When I was a Single woman in my early twenties, I thought most Catholic men in their early twenties were frightfully boring, and now that I am a Married woman aged forty, I think most Catholic men in their early twenties are frightfully interesting. How inconvenient! Still, Catholic men in their early twenties come up to me after Mass now and tell me about their interesting lives, so I have profitted in the long run.
It is a puzzle to me why I found most Catholic men in their twenties dull when I was twenty, when Catholic men in their twenties today are so interesting. Even more puzzling, during my recent travels, I spoke to a girl currently in her twenties, and she finds most Catholic men in their twenties dull.
And to add to the puzzle, the accounts of English debutantes of the 1920s and 1930s reveal that they found most of the young men that they met during the London Season indescribably dull. And yet, once the debs married, they had marvellous social lives and made friends with many men, young and old, not finding them dull at all.
What can all this mean? I have four hypotheses, which I will expound here.
1. The first hypothesis is that when I was twenty, I was too young to appreciate the merits of nice Catholic boys in their early twenties. Fancying myself an intellectual, I was more interested in men in graduate school. (When you are twenty and don't know any better, grad school status suggests that a man is a serious intellectual.) And I suspect that twenty year old girls find Older Men interesting because they seem to possess a glamour and a sophistication as yet lacking in twenty year old boys, to say nothing of the twenty year old girls. You want what you haven't got, in short.
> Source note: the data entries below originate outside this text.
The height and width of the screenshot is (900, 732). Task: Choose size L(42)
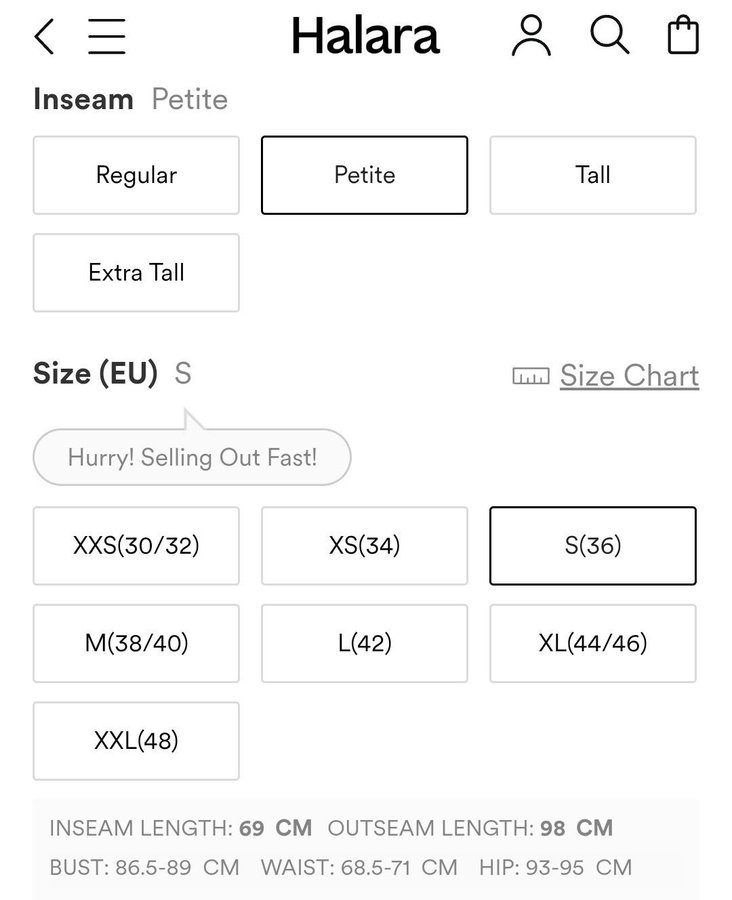coord(364,643)
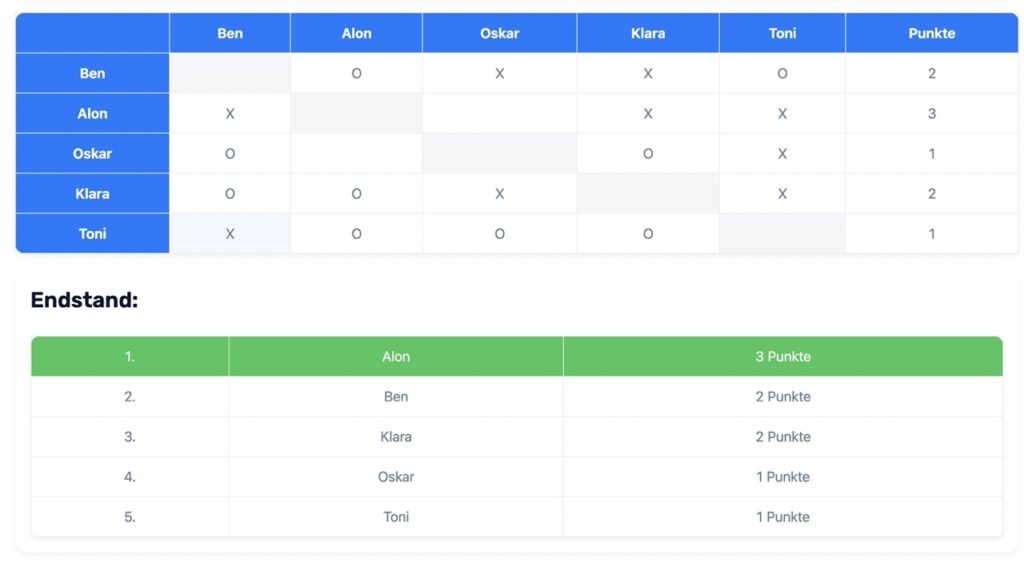Click the X in Klara row, Oskar column
The height and width of the screenshot is (563, 1024).
coord(499,193)
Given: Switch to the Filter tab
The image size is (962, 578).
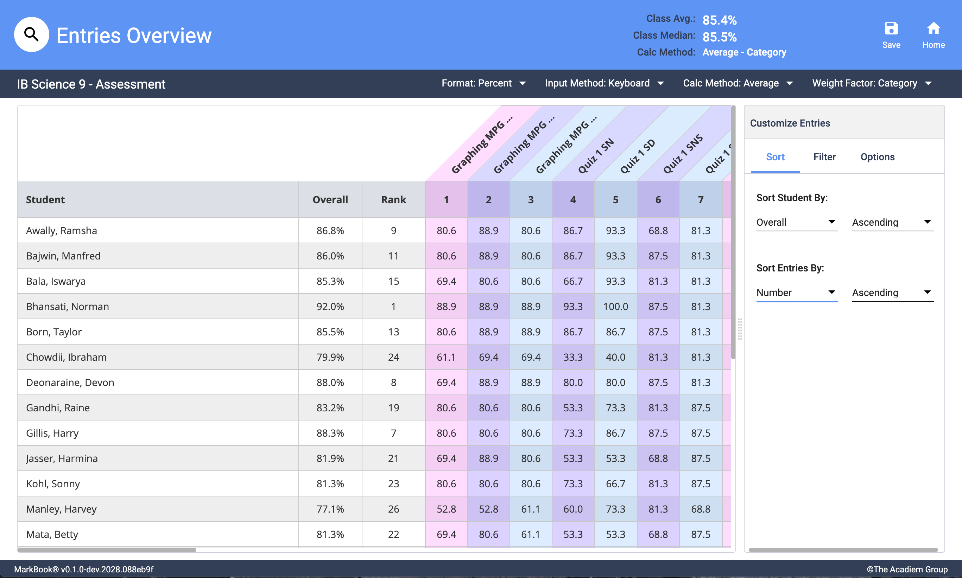Looking at the screenshot, I should click(x=824, y=157).
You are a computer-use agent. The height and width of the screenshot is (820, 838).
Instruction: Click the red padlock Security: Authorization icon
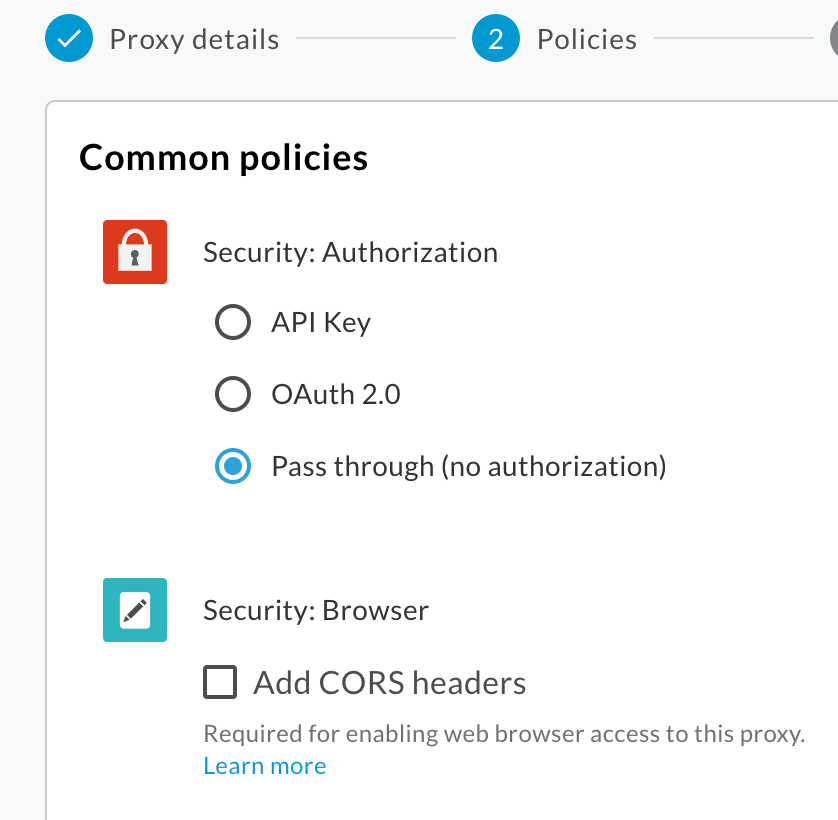135,252

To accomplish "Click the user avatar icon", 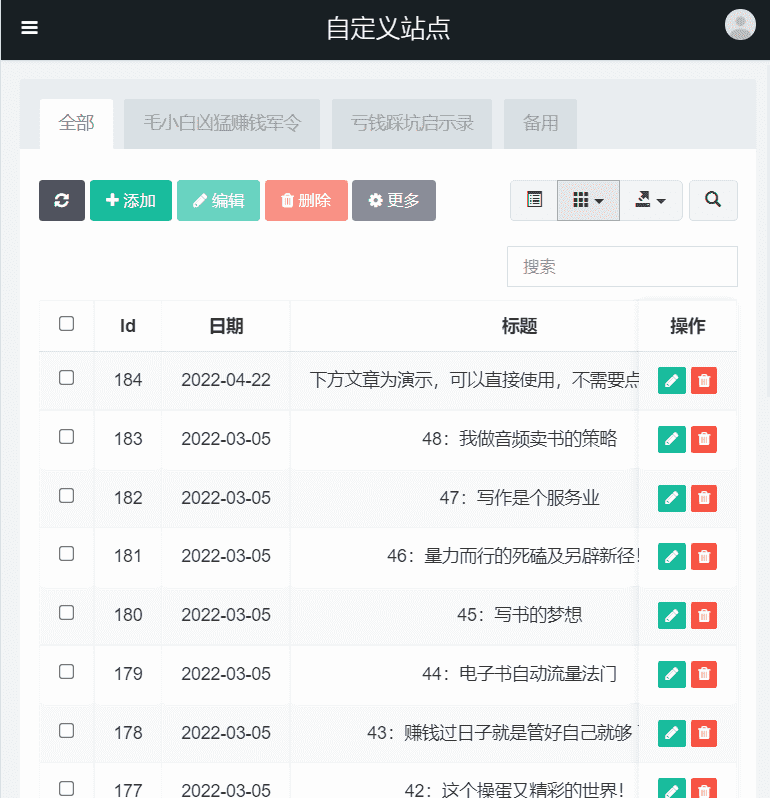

2. The second hypothesis is that Catholic boys and girls in their early twenties are under a lot of internal and external pressure to find each other attractive and to be found attractive by each other. And since most of us are not really ready at 20 to marry, we rebel. "Marriageable" is a quality that means squat next to "fanciable." Boys our mothers are keen on ("He's a nice, stable boy with a good character. What more do you want?") leave us cold, and we all know wonderful girls who get passed over for nasty little passion-pots with bright red lips and talons.
Why? Because we aren't old enough to get married yet, that's why. In Canada, the USA, Britain and Germany (at least), our culture encourages us to stay teenagers (or "students") as long as humanly possible. (In Germany students get so many perks and discounts, losing your student status must be a serious economic tragedy.) I was a teenager until I was 30 or so. This is not a good thing. However, it was not entirely my fault. Society was to blame.
3. The third hypothesis is that Catholic boys and girls act in a very strange and fakely polite way around each other and relax only in front of oldsters like me, who privately think the youngsters are fantastically beautiful but usually have the brains to hide this. A relaxed and funny Catholic boy is a lot more interesting than a careful, hunted-looking Catholic boy. And a forty year old Catholic married woman, if she isn't too matronly, looks like an indulgent aunt--a cool aunt, with a job in publishing or television, who wants to know what the kids are saying these days. She never looks at a guy like he's a serial killer, which NCGs often do, and NCBs hate it.
4. The fourth hypothesis--and I admit this is a bit of a stretch--is that the most interesting twenty-something men are the ones who like to talk to forty year old women like me. Possibly the dull ones skulk off in corners, where I can't see and hear them. Only the cream of Scottish Catholic young man society is toodling up to me with teacups to ask me how I am, and that is awesome.
So to sum up my hypotheses, you might find Catholics your age boring because:
1) you're too young
2) you're too young to get married
3) you all need to relax
4) they don't have the social skills to talk to older ladies after Mass, and the best ones are talking to me.
One solution to this problem would be for forty year old married ladies like me to dress up to the nines and swan around town with twenty-something Catholic men. This would impart our worldly glamour onto the men, and twenty-something Catholic women, rightly resenting our trespass into their age bracket, would now sit up, take notice, and find the formerly boring Catholic men glamorous and even slightly wicked for running around town with married ladies. The only losers would be the husbands, but even then perhaps they would enjoy the fact that they no longer had to squire their wives around town and could stay at home in peace to watch TV and eat cheese on toast.